The ranks of leadership are teeming with pied pipers—charismatic leaders whose magnetic personalities and extraordinary abilities draw a following of admirers. However, the goal of leadership isn’t to attract an entourage who will boost your ego, but to develop a team of leaders who will advance the vision of your organization. To develop the leaders around you, focus on helping them grow in three areas:
If you want immediate, positive results, help your people make smarter decisions. Whereas upgrading a skill requires intensive training and time-consuming practice, learning to make better choices can happen more quickly.
Choices surround us; we make thousands of them every day. Cumulatively, these choices determine our behavior. They dictate who we really are and what it is we truly value. As legendary coach John Wooden was fond of saying, “There is a choice you have to make in everything you do. So, keep in mind that in the end, the choice you make, makes you.” Thus, by helping people make more intelligent choices, you are gradually shaping them into superior leaders.
For many projects, there’s simply no substitute for talent. For example, to win a high jump competition, you need one person who can leap seven feet—not seven people who can jump one foot. While most leaders understand the need for cooperative teamwork, some jobs won’t get done with excellence by throwing more people at them. These specialized tasks require the extraordinary talent of one person, not the mediocre talent of many.
When it comes to developing talent, let go of the idea that you need to treat everyone the same.
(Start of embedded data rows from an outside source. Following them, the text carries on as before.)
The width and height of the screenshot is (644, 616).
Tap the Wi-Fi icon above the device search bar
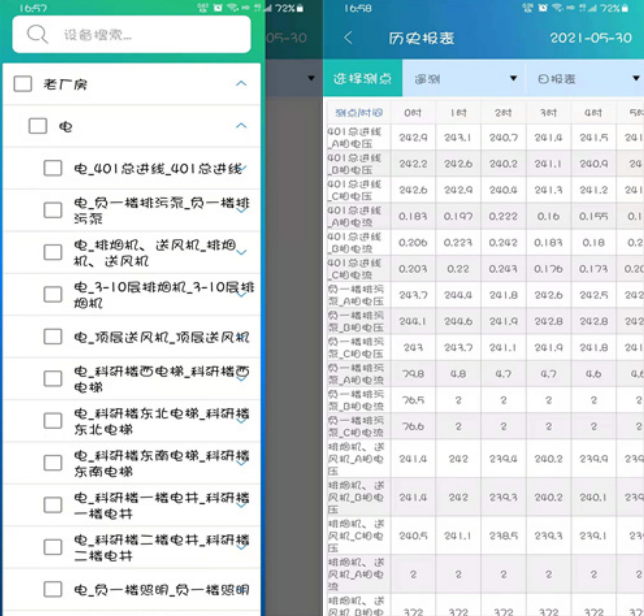(x=232, y=7)
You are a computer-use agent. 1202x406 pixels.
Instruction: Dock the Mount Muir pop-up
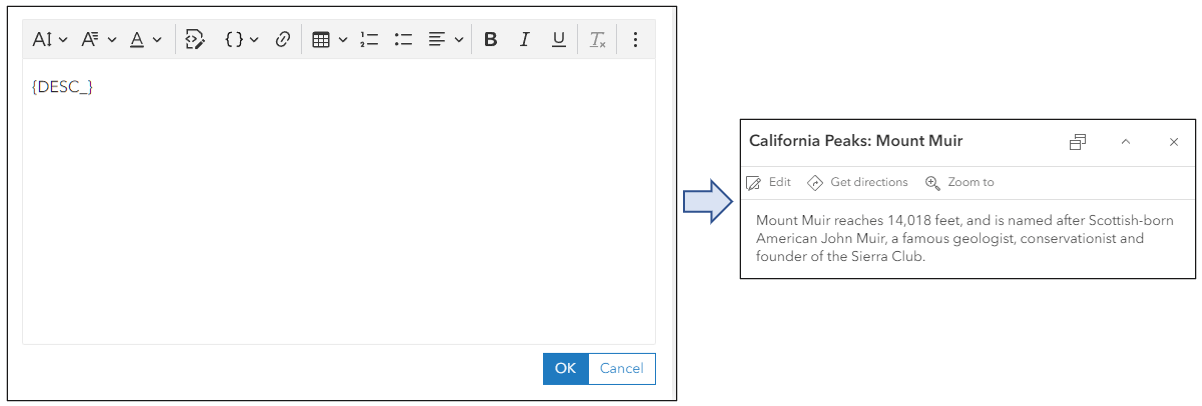click(x=1077, y=142)
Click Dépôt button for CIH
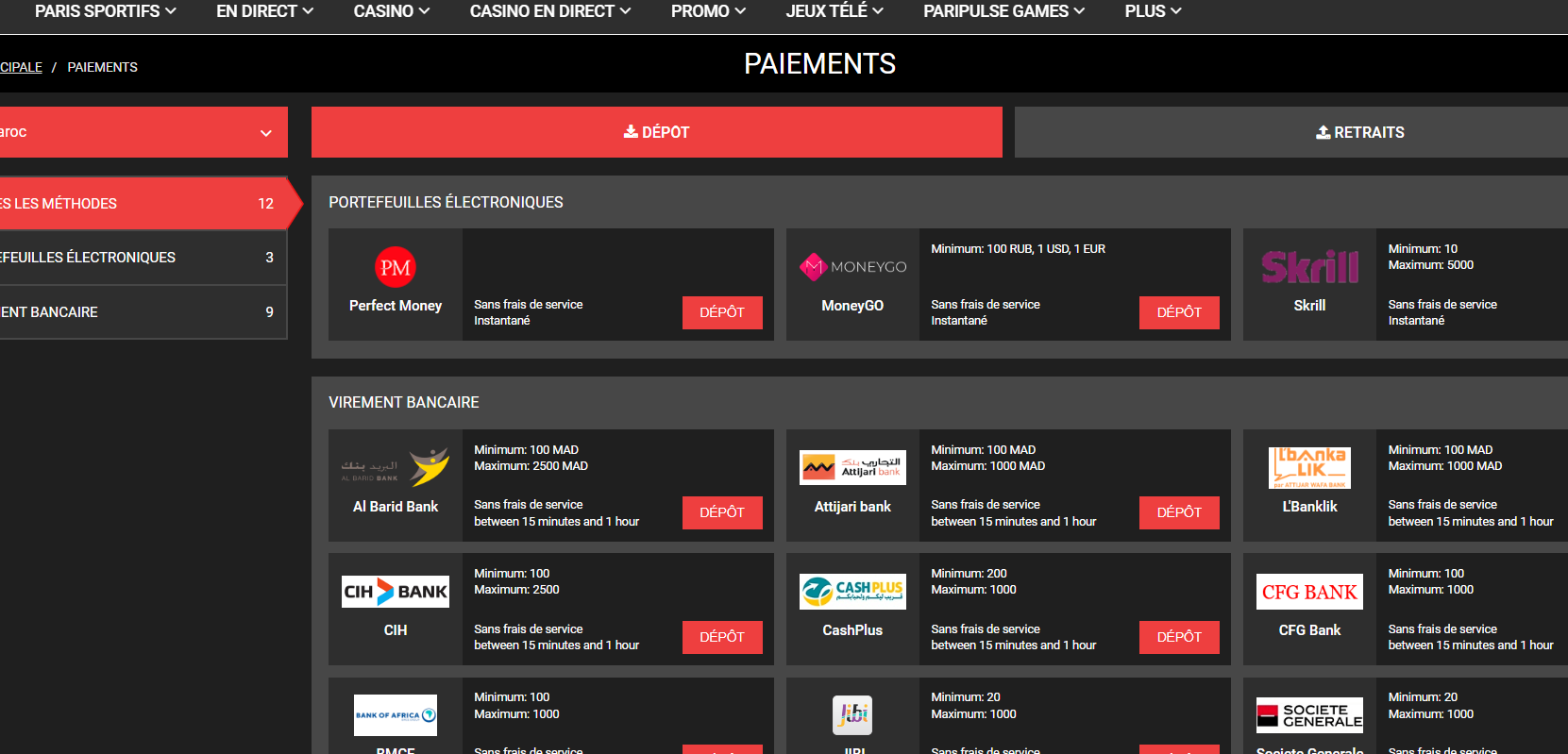The width and height of the screenshot is (1568, 754). pyautogui.click(x=721, y=637)
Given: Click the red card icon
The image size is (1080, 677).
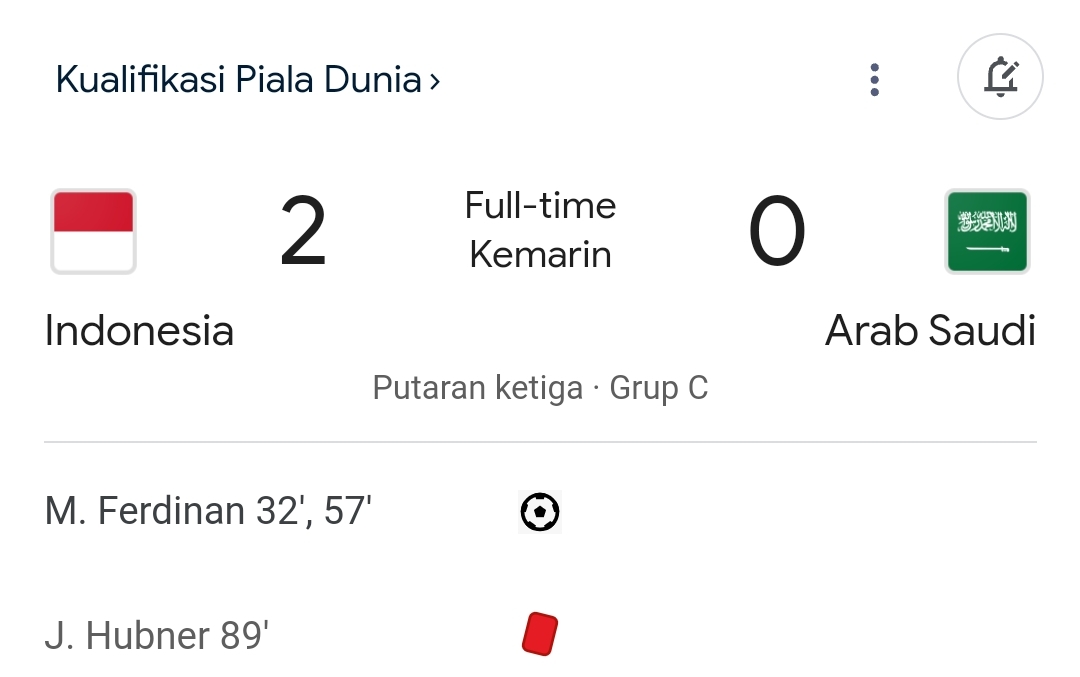Looking at the screenshot, I should click(x=540, y=634).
To win championships, a basketball coach doesn’t divide playing time evenly or guarantee players an equal number of shots. Rather, the coach’s goal is to put the most talented performers on the floor, and to get the ball in the hands of the best players. Likewise, as a leader, give more time and resources to those team members who are the most successful.
Highly talented performers sometimes overlook the value of teamwork, but no one can go as high alone as they can in partnership with others. Your goal, then, isn’t just to develop leaders, but to coordinate their efforts and to synchronize their talents on a leadership team.
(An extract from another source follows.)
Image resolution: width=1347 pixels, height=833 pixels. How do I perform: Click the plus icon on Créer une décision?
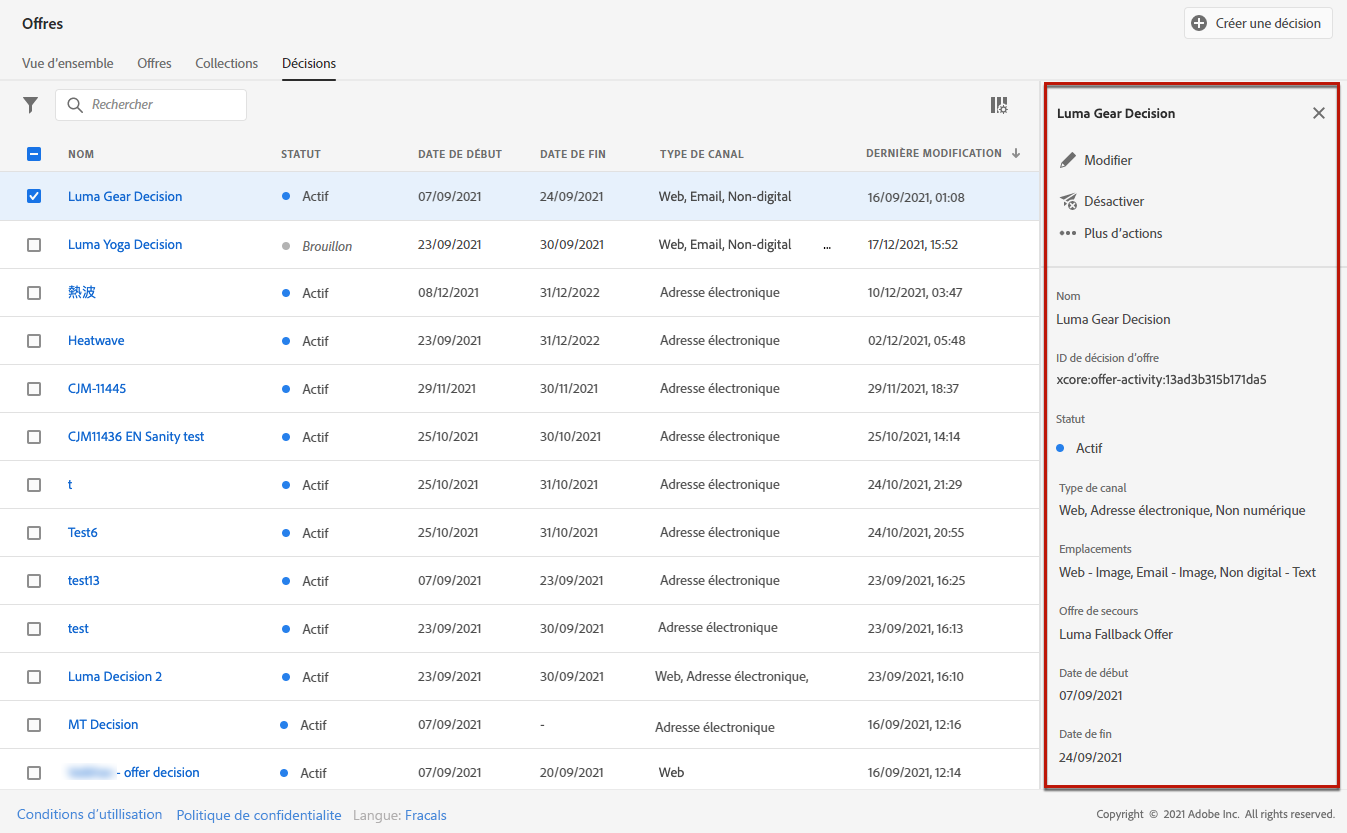[x=1199, y=23]
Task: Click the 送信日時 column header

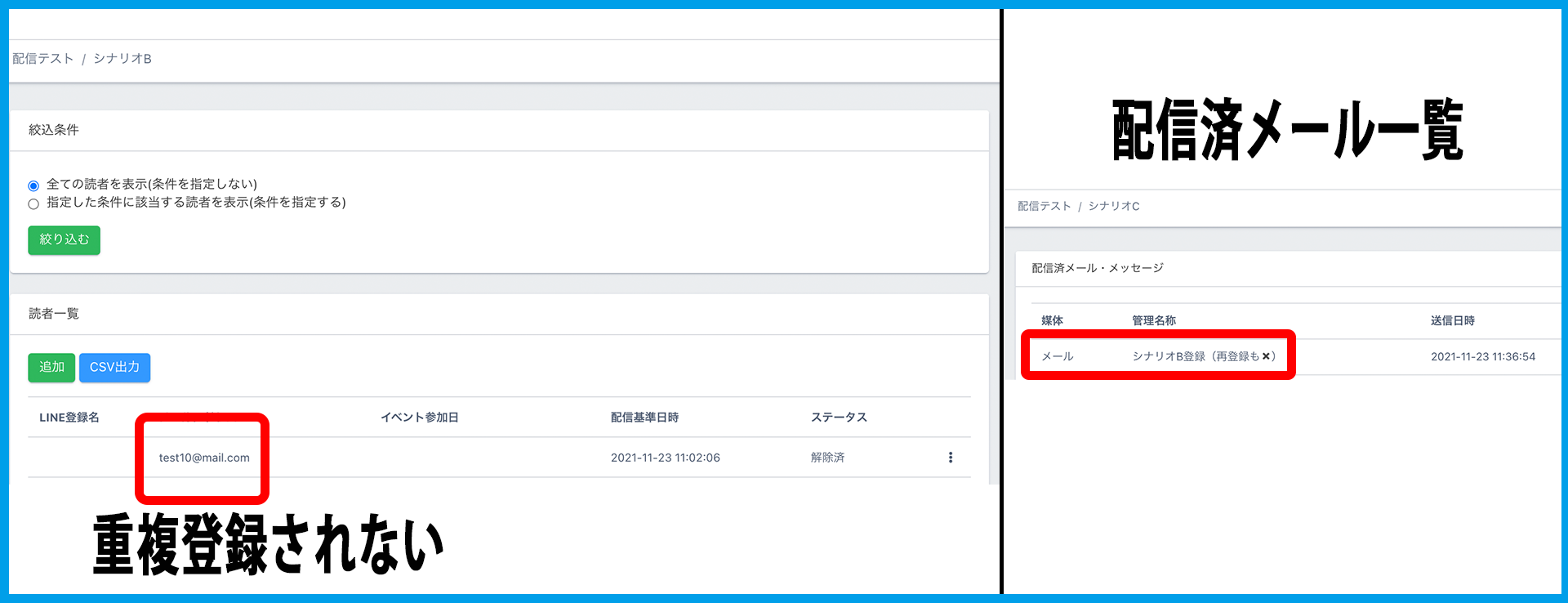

Avoid making your leadership team overly inclusive. Leaders size each other up, and they are quick to identify someone who lacks influence. When having to compensate for the shortcomings of a nonleader; high-capacity influencers lose morale. Production, not position, should be the criteria for membership on the leadership team.
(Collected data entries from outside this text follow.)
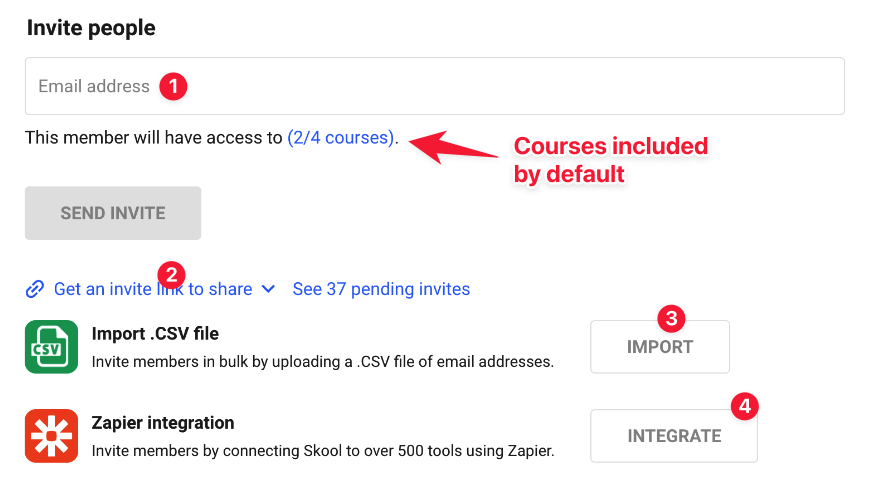Viewport: 876px width, 491px height.
Task: Select the 'Import .CSV file' heading
Action: click(155, 334)
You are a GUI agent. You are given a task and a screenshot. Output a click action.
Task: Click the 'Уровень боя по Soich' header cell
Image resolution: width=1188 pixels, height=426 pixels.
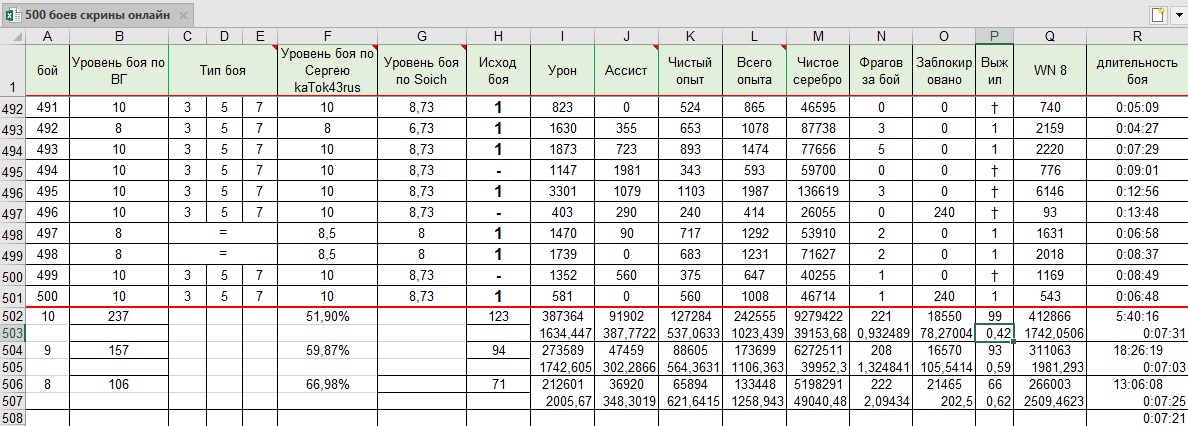tap(421, 72)
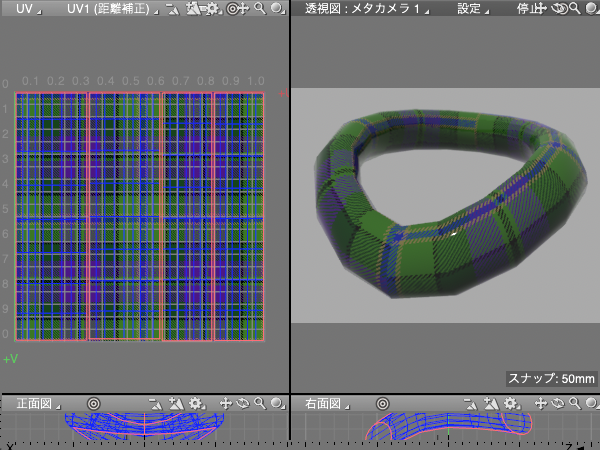This screenshot has height=450, width=600.
Task: Toggle the shading sphere icon in UV view
Action: [x=276, y=8]
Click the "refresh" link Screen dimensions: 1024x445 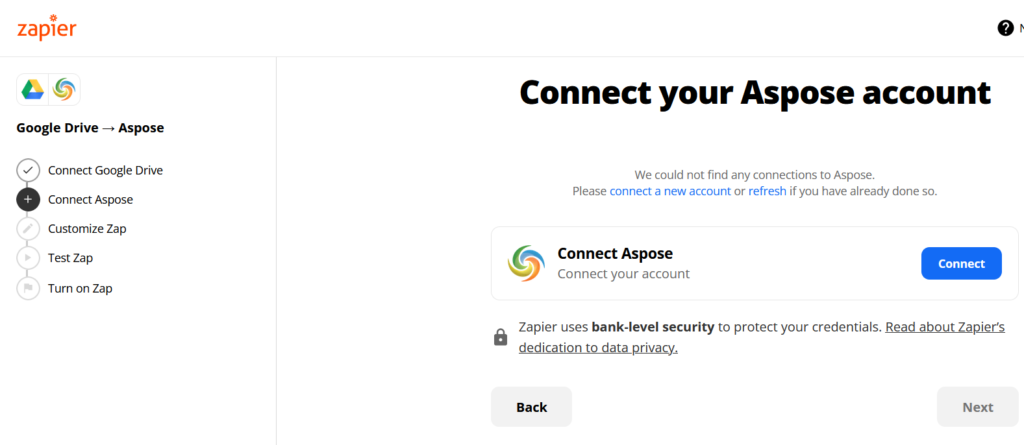point(767,190)
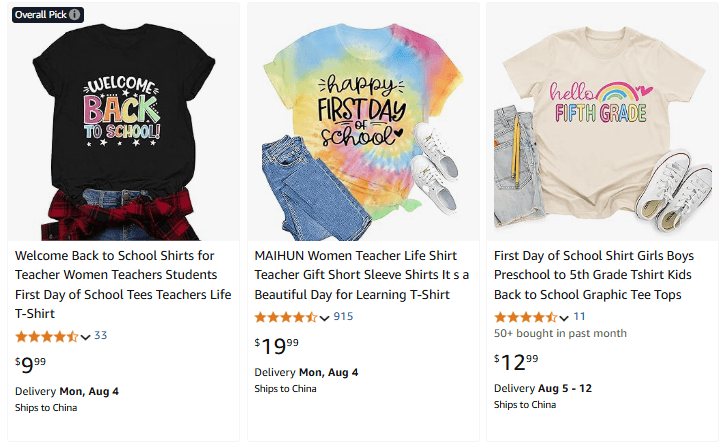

When forming a leadership team, make sure each person’s place and purpose is crystal-clear. That is, everyone should be positioned in their area of strength, aware of one another’s expertise, and certain of where they have (and do not have) authority.
Finally, ensure that each person on the team exercises their influence to advance the vision and values of the organization and not just their own career. In order for teammates to buy in to the team’s vision and values, they must be able to participate in shaping them. In fact, the better the player, the more you need to give them ownership of their destiny.